Bankrupt Debtors Discharged by C. H. Spurgeon

Bankrupt Debtors Forgiven

“There was a certain creditor which had two debtors: the one owed five hundred pence, and the other fifty. And when they had nothing to pay, he frankly forgave them both.” – Luke 7:41,42

There are distinctions among unconverted men, very great distinctions. One of them, a young man, came to Jesus, and he had so many fine traits in his character that the Lord, looking upon him, loved him. But when the Pharisees gathered about Him, our Lord looked round upon them with indignation! The soil, which was none of it yet sown with the good Seed, yet varied greatly, and some of it was honest and good ground before the power of the Holy Spirit came to it. Sinners differ from each other.
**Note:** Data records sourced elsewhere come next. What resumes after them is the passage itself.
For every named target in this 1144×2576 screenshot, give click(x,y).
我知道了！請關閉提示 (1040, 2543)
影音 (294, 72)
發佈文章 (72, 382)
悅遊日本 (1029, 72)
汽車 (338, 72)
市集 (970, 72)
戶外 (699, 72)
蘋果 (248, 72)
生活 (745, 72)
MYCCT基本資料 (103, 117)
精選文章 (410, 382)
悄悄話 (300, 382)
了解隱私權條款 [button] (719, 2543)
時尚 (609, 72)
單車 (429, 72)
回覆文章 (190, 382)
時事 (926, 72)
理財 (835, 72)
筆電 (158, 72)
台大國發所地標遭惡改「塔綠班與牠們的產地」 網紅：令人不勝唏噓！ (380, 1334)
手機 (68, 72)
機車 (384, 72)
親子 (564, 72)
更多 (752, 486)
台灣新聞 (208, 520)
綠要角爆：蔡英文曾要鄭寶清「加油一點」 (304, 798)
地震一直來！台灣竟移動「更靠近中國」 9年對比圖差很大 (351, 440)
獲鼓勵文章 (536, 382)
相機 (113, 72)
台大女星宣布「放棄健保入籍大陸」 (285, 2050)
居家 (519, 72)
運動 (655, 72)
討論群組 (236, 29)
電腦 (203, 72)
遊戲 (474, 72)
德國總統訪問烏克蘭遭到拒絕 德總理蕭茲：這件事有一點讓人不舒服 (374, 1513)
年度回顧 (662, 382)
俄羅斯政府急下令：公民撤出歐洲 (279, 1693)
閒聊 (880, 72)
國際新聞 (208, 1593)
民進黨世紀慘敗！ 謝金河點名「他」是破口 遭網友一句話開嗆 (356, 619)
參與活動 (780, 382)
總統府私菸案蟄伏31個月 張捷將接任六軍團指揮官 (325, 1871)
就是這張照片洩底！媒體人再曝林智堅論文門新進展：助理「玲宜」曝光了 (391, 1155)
But I call your particular notice to the fact that though there was one point of difference in the two debtors, there were three points of similarity, for they were both debtors—and so all men have sinned, be it little or be it much! And, secondly, they were both alike, bankrupt, neither of them could meet his debt. The man who owed 50 pence could no more pay than he who owed 500 pence, so that they were both insolvent debtors. But what a mercy it is that they were alike in a third point, for, “when they had nothing to pay,” their creditor “frankly forgave them both”! Oh, my dear Hearers, we are all alike in the first two things! Oh that we might be, all of us, alike in this last point, that the Lord our God may grant to every one of us the free remission of sins according to the riches of His Grace through Christ Jesus!